With a blank meaningless stare, and a voice which stung like fire, he answered.
"To the east, I must go to the east."
FLASH
FIRE!!! Flames danced all over the place, threatening the very life of Tristram
Elric looked around in a panic, trying not to be swept away by the horrified crowds of people.
The blacksmith shop... The Inn of the Rising Sun... they were all ablaze.
Harshly, Elric reached out to grab one of the passing villagers.
"YOU! WHAT'S GOING ON HERE!?" Elric tried to grab hold of the peasant with his claws, but, much to his surprise, phased right though the man's clothing and flesh. Undaunted, as though not even realizing what had happened, the man ran past, screaming in horror.
Then, he was cut down, as were many others, by a hail of black-shafted, crude arrows.
Looking over his shoulder, trying to make sense of this pointless execution, Elric saw the source of this massacre.
The goat-men of the Blood Clan, he realized. Personal Servants of Diablo himself.
And then Elric knew:
He was seeing the slaughter of Tristram.
Anger welled up inside of him. He could not, He WOULD not, let this happen! Not if he could help it! So, sounding a primal roar, announcing his dark heritage to the world, Elric charged forward, dead on into a volley of arrows.
Once again to his surprised, the arrows phased right though his tail and head as he ran forth whipping his tail out to slice the first monster he saw in half.
He felt the impact...but not in his tail.
His arm jarred, as though he had struck the creature with a weapon, and the monstrous goat-man's head shot to the side... the wrong side...right into the blow that Elric had though his tail had struck.
It fell to the ground dead, an enormous bruise showing on the left side of it's head, though Elric had struck on the right with a bladed tail. The way that it laid, it seemed as though the creature had been smashed in the head with a long staff that had broken the goat-man's neck and collapsed it's skull.
"What the hell..." Elric didn't understand.
FLASH
Horrors were aplenty as Elric found himself in pain. A great brutish monster held his neck tightly, threatening to crush his windpipe. No matter how Elric struggled, the thing did not relent. Whatever hellish strength had been infused into this abomination was more than enough to hold onto the powerful, writhing, half-demon.
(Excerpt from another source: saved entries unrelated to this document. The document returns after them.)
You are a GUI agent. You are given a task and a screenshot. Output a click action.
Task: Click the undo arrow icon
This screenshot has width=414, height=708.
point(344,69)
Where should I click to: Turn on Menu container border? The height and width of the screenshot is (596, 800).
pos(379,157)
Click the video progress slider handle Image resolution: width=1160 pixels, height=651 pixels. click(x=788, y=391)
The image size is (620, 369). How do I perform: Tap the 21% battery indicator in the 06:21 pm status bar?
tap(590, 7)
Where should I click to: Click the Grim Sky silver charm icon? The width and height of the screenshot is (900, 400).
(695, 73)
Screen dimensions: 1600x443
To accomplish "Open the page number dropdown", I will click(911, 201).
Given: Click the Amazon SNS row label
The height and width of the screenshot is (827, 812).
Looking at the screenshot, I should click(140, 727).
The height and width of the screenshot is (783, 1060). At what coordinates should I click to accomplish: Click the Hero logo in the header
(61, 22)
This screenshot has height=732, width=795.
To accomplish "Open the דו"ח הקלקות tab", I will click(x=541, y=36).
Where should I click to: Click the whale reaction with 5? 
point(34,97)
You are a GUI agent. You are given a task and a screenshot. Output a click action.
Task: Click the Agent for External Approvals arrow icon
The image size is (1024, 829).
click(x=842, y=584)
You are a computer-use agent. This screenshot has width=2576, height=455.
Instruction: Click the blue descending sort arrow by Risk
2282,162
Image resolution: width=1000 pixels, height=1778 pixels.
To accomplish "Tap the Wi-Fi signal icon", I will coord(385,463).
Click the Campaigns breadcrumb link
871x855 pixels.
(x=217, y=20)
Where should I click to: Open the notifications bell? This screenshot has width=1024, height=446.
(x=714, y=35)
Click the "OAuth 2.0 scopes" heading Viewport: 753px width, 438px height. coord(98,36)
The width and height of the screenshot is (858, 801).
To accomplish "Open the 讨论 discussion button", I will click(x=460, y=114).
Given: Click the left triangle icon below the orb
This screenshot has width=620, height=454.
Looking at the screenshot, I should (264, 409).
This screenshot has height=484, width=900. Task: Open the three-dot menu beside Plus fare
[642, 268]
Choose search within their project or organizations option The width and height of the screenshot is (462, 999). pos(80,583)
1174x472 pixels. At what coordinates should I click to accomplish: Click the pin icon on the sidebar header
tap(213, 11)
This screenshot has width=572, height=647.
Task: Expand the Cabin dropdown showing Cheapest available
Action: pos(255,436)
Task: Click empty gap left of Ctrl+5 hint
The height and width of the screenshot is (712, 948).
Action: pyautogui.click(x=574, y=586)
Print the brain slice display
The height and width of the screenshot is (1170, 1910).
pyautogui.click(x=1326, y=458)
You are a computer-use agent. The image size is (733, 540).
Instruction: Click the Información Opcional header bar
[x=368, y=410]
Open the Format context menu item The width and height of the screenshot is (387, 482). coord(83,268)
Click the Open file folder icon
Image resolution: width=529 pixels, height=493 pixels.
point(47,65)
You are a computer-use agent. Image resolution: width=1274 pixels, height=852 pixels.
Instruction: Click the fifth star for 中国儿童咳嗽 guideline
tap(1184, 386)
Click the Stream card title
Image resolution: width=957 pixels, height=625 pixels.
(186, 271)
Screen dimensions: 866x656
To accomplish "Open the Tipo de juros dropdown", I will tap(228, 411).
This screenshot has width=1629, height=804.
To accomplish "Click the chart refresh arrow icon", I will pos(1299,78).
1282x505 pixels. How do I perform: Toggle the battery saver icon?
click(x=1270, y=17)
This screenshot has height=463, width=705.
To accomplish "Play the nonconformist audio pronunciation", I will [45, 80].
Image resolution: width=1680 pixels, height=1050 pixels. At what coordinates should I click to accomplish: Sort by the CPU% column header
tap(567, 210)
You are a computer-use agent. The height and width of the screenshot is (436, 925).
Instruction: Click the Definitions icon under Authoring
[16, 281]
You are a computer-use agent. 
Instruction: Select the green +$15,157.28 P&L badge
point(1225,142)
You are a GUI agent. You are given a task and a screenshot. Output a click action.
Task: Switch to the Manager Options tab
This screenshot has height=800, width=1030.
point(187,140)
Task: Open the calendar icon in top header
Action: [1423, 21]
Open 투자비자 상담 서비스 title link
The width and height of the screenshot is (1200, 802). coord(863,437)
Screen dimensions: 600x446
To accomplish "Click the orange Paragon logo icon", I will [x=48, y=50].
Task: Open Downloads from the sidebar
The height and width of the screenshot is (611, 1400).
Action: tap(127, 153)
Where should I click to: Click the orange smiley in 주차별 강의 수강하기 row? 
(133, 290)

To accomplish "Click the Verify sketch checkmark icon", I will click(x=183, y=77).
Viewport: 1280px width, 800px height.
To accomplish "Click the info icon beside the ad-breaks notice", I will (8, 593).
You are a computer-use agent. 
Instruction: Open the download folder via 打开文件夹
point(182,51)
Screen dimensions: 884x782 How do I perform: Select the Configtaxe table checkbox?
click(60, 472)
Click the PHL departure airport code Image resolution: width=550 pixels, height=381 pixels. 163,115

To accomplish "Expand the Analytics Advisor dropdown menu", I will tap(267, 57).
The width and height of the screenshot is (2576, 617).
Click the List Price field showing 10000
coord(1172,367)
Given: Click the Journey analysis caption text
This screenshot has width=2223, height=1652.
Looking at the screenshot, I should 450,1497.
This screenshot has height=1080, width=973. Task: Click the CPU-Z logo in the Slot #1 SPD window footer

Then, Elric went limp as he looked up into the face of the one holding him in place.
"Griswold...???" Elric choked out. The face was bloody and distorted, but it was unmistakably the blacksmith of Tristram.
"Well well well, what do ya have there , Griz?" A dark, horrid voice grated on Elric's nerves before the twisted, cursed blacksmith dropped him harshly to the ground.
Strangely, Elric found his strength drained and could not move to either attack or defend himself when a scarred goat-man leaned down and into his vision.
"Gharbed The Weak?!" Elric recognized the scarred goat-man as the quivering beast that he had left, sobbing and defeated in a pile of sliced and bloody corpses on the twelfth floor of the Monastery. Elric had felt a uncharacteristic jolt of mercy when he had last dealt with this one, leaving it alive, but not expecting the wounded monster to make it far in the demon-eat-demon world beneath the Monastery of Tristram.
Gharbed, however, didn't seem to hear him.
"Ahhh, Master will be most pleased. Yes he will." Gharbed the Weak giggled and nodded at Elric. "At last, the hells have the descendant of the great Horadric Binder. Foolish hu-man dares to believe he had beaten the master. You will pay now for the arrogance of your ancestors, Binder of the Three!"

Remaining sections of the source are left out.